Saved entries
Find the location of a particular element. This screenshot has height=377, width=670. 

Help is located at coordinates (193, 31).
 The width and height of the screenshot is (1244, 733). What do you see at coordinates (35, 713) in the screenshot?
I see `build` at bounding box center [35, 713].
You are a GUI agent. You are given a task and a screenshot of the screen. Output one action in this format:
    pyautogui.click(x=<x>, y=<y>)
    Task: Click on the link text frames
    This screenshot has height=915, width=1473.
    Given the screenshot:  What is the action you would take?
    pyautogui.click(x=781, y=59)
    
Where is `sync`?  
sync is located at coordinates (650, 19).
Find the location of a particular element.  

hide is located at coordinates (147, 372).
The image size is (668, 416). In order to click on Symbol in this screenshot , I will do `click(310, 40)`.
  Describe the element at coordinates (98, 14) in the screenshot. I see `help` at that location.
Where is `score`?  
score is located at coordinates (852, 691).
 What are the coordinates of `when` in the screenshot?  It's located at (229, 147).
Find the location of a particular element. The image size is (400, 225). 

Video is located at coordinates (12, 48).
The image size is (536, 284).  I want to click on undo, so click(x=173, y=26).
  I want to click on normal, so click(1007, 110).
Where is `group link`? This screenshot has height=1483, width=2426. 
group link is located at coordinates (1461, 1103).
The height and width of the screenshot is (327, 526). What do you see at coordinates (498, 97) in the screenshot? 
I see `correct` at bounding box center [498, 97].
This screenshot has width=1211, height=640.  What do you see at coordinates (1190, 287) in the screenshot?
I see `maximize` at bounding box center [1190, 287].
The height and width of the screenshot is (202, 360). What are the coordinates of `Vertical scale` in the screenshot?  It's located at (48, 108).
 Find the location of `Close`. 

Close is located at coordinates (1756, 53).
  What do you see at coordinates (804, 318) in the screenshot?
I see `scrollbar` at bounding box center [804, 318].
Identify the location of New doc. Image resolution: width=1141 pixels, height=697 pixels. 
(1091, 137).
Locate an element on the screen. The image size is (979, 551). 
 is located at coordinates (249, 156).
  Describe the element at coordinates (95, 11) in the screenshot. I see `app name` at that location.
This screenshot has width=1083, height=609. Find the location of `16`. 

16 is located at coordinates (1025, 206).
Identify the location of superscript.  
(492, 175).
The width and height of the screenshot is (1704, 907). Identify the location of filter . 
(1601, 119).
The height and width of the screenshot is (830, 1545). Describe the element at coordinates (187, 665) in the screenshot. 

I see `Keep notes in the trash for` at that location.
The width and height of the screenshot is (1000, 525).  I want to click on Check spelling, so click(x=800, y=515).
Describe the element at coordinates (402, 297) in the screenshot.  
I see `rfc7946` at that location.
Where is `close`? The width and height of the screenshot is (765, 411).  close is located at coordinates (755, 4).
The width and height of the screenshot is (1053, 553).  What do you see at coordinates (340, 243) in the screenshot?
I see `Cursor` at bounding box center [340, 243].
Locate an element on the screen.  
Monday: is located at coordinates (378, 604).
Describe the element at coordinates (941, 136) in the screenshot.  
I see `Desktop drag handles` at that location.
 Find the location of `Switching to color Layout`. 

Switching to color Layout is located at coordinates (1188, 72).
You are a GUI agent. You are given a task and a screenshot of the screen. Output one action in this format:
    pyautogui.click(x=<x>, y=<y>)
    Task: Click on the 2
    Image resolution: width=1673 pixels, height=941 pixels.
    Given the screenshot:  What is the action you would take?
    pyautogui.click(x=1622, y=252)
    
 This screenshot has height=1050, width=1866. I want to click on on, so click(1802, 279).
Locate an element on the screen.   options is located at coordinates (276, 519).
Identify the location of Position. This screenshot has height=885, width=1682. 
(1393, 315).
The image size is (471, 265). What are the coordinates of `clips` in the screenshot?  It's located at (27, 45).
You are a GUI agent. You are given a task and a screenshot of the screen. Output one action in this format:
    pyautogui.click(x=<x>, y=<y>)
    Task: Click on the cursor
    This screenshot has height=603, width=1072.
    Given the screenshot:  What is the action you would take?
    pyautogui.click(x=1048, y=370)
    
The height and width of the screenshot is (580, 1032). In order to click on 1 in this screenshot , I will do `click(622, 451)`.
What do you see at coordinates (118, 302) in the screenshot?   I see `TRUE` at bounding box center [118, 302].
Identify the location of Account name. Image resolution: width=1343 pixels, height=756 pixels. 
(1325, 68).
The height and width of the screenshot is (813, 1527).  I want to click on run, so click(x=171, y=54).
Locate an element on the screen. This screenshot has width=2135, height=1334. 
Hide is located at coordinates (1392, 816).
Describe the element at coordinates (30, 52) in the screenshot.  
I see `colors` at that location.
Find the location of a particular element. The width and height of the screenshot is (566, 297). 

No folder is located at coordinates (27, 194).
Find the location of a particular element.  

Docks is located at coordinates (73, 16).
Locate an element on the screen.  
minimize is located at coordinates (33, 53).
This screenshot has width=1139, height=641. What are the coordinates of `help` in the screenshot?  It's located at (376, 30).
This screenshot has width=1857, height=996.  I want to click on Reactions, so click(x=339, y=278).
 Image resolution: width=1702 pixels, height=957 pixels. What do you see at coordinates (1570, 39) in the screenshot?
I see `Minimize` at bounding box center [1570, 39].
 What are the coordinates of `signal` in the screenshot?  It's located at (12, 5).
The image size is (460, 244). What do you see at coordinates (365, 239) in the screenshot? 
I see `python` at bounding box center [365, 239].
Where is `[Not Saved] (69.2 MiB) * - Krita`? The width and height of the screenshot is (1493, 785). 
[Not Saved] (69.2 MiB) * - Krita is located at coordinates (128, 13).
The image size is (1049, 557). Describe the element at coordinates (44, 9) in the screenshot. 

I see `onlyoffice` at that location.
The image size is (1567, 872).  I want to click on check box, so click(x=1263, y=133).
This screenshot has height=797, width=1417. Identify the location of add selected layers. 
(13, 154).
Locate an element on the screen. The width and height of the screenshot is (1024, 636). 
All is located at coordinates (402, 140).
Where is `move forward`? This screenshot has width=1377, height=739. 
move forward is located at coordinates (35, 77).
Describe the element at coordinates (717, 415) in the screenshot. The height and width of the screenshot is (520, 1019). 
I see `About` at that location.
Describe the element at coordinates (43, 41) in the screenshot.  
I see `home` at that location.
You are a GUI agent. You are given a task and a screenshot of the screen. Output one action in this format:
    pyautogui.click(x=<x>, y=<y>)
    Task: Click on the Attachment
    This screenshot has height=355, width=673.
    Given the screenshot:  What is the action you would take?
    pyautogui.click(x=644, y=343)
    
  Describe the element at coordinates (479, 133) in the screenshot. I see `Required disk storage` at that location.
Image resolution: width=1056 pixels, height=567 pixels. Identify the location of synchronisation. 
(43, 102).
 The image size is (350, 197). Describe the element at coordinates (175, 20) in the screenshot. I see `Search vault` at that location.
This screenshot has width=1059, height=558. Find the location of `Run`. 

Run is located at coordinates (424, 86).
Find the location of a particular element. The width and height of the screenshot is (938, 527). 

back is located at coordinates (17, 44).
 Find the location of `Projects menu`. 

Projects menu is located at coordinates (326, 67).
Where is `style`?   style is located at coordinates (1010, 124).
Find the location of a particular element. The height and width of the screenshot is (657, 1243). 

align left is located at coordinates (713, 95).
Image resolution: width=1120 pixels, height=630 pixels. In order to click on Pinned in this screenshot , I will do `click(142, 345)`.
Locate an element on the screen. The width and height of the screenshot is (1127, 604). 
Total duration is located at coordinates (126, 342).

Task statement: Print all of the items above verbatim, keeping every character and line break unchanged.

Full answer:
Find the location of a particular element. This screenshot has height=377, width=670. 

Help is located at coordinates (193, 31).
 The width and height of the screenshot is (1244, 733). What do you see at coordinates (35, 713) in the screenshot?
I see `build` at bounding box center [35, 713].
You are a GUI agent. You are given a task and a screenshot of the screen. Output one action in this format:
    pyautogui.click(x=<x>, y=<y>)
    Task: Click on the link text frames
    This screenshot has height=915, width=1473.
    Given the screenshot:  What is the action you would take?
    pyautogui.click(x=781, y=59)
    
Where is `sync`?  
sync is located at coordinates (650, 19).
Find the location of a particular element.  

hide is located at coordinates (147, 372).
The image size is (668, 416). In order to click on Symbol in this screenshot , I will do `click(310, 40)`.
  Describe the element at coordinates (98, 14) in the screenshot. I see `help` at that location.
Where is `score`?  
score is located at coordinates (852, 691).
 What are the coordinates of `when` in the screenshot?  It's located at (229, 147).
Find the location of a particular element. The image size is (400, 225). 

Video is located at coordinates (12, 48).
The image size is (536, 284).  I want to click on undo, so click(x=173, y=26).
  I want to click on normal, so click(1007, 110).
Where is `group link`? This screenshot has height=1483, width=2426. 
group link is located at coordinates (1461, 1103).
The height and width of the screenshot is (327, 526). What do you see at coordinates (498, 97) in the screenshot? 
I see `correct` at bounding box center [498, 97].
This screenshot has width=1211, height=640.  What do you see at coordinates (1190, 287) in the screenshot?
I see `maximize` at bounding box center [1190, 287].
The height and width of the screenshot is (202, 360). What are the coordinates of `Vertical scale` in the screenshot?  It's located at (48, 108).
 Find the location of `Close`. 

Close is located at coordinates (1756, 53).
  What do you see at coordinates (804, 318) in the screenshot?
I see `scrollbar` at bounding box center [804, 318].
Identify the location of New doc. Image resolution: width=1141 pixels, height=697 pixels. 
(1091, 137).
Locate an element on the screen. The image size is (979, 551). 
 is located at coordinates (249, 156).
  Describe the element at coordinates (95, 11) in the screenshot. I see `app name` at that location.
This screenshot has width=1083, height=609. Find the location of `16`. 

16 is located at coordinates (1025, 206).
Identify the location of superscript.  
(492, 175).
The width and height of the screenshot is (1704, 907). Identify the location of filter . 
(1601, 119).
The height and width of the screenshot is (830, 1545). Describe the element at coordinates (187, 665) in the screenshot. 

I see `Keep notes in the trash for` at that location.
The width and height of the screenshot is (1000, 525).  I want to click on Check spelling, so click(x=800, y=515).
Describe the element at coordinates (402, 297) in the screenshot.  
I see `rfc7946` at that location.
Where is `close`? The width and height of the screenshot is (765, 411).  close is located at coordinates (755, 4).
The width and height of the screenshot is (1053, 553).  What do you see at coordinates (340, 243) in the screenshot?
I see `Cursor` at bounding box center [340, 243].
Locate an element on the screen.  
Monday: is located at coordinates (378, 604).
Describe the element at coordinates (941, 136) in the screenshot.  
I see `Desktop drag handles` at that location.
 Find the location of `Switching to color Layout`. 

Switching to color Layout is located at coordinates (1188, 72).
You are a GUI agent. You are given a task and a screenshot of the screen. Output one action in this format:
    pyautogui.click(x=<x>, y=<y>)
    Task: Click on the 2
    Image resolution: width=1673 pixels, height=941 pixels.
    Given the screenshot:  What is the action you would take?
    pyautogui.click(x=1622, y=252)
    
 This screenshot has height=1050, width=1866. I want to click on on, so click(1802, 279).
Locate an element on the screen.   options is located at coordinates (276, 519).
Identify the location of Position. This screenshot has height=885, width=1682. 
(1393, 315).
The image size is (471, 265). What are the coordinates of `clips` in the screenshot?  It's located at (27, 45).
You are a GUI agent. You are given a task and a screenshot of the screen. Output one action in this format:
    pyautogui.click(x=<x>, y=<y>)
    Task: Click on the cursor
    This screenshot has height=603, width=1072.
    Given the screenshot:  What is the action you would take?
    pyautogui.click(x=1048, y=370)
    
The height and width of the screenshot is (580, 1032). In order to click on 1 in this screenshot , I will do `click(622, 451)`.
What do you see at coordinates (118, 302) in the screenshot?   I see `TRUE` at bounding box center [118, 302].
Identify the location of Account name. Image resolution: width=1343 pixels, height=756 pixels. 
(1325, 68).
The height and width of the screenshot is (813, 1527).  I want to click on run, so click(x=171, y=54).
Locate an element on the screen. This screenshot has width=2135, height=1334. 
Hide is located at coordinates (1392, 816).
Describe the element at coordinates (30, 52) in the screenshot.  
I see `colors` at that location.
Find the location of a particular element. The width and height of the screenshot is (566, 297). 

No folder is located at coordinates (27, 194).
Find the location of a particular element.  

Docks is located at coordinates (73, 16).
Locate an element on the screen.  
minimize is located at coordinates (33, 53).
This screenshot has width=1139, height=641. What are the coordinates of `help` in the screenshot?  It's located at (376, 30).
This screenshot has width=1857, height=996.  I want to click on Reactions, so click(x=339, y=278).
 Image resolution: width=1702 pixels, height=957 pixels. What do you see at coordinates (1570, 39) in the screenshot?
I see `Minimize` at bounding box center [1570, 39].
 What are the coordinates of `signal` in the screenshot?  It's located at (12, 5).
The image size is (460, 244). What do you see at coordinates (365, 239) in the screenshot? 
I see `python` at bounding box center [365, 239].
Where is `[Not Saved] (69.2 MiB) * - Krita`? The width and height of the screenshot is (1493, 785). 
[Not Saved] (69.2 MiB) * - Krita is located at coordinates (128, 13).
The image size is (1049, 557). Describe the element at coordinates (44, 9) in the screenshot. 

I see `onlyoffice` at that location.
The image size is (1567, 872).  I want to click on check box, so click(x=1263, y=133).
This screenshot has height=797, width=1417. Identify the location of add selected layers. 
(13, 154).
Locate an element on the screen. The width and height of the screenshot is (1024, 636). 
All is located at coordinates (402, 140).
Where is `move forward`? This screenshot has width=1377, height=739. 
move forward is located at coordinates (35, 77).
Describe the element at coordinates (717, 415) in the screenshot. The height and width of the screenshot is (520, 1019). 
I see `About` at that location.
Describe the element at coordinates (43, 41) in the screenshot.  
I see `home` at that location.
You are a GUI agent. You are given a task and a screenshot of the screen. Output one action in this format:
    pyautogui.click(x=<x>, y=<y>)
    Task: Click on the Attachment
    This screenshot has height=355, width=673.
    Given the screenshot:  What is the action you would take?
    pyautogui.click(x=644, y=343)
    
  Describe the element at coordinates (479, 133) in the screenshot. I see `Required disk storage` at that location.
Image resolution: width=1056 pixels, height=567 pixels. Identify the location of synchronisation. 
(43, 102).
 The image size is (350, 197). Describe the element at coordinates (175, 20) in the screenshot. I see `Search vault` at that location.
This screenshot has width=1059, height=558. Find the location of `Run`. 

Run is located at coordinates (424, 86).
Find the location of a particular element. The width and height of the screenshot is (938, 527). 

back is located at coordinates (17, 44).
 Find the location of `Projects menu`. 

Projects menu is located at coordinates (326, 67).
Where is `style`?   style is located at coordinates (1010, 124).
Find the location of a particular element. The height and width of the screenshot is (657, 1243). 

align left is located at coordinates (713, 95).
Image resolution: width=1120 pixels, height=630 pixels. In order to click on Pinned in this screenshot , I will do `click(142, 345)`.
Locate an element on the screen. The width and height of the screenshot is (1127, 604). 
Total duration is located at coordinates (126, 342).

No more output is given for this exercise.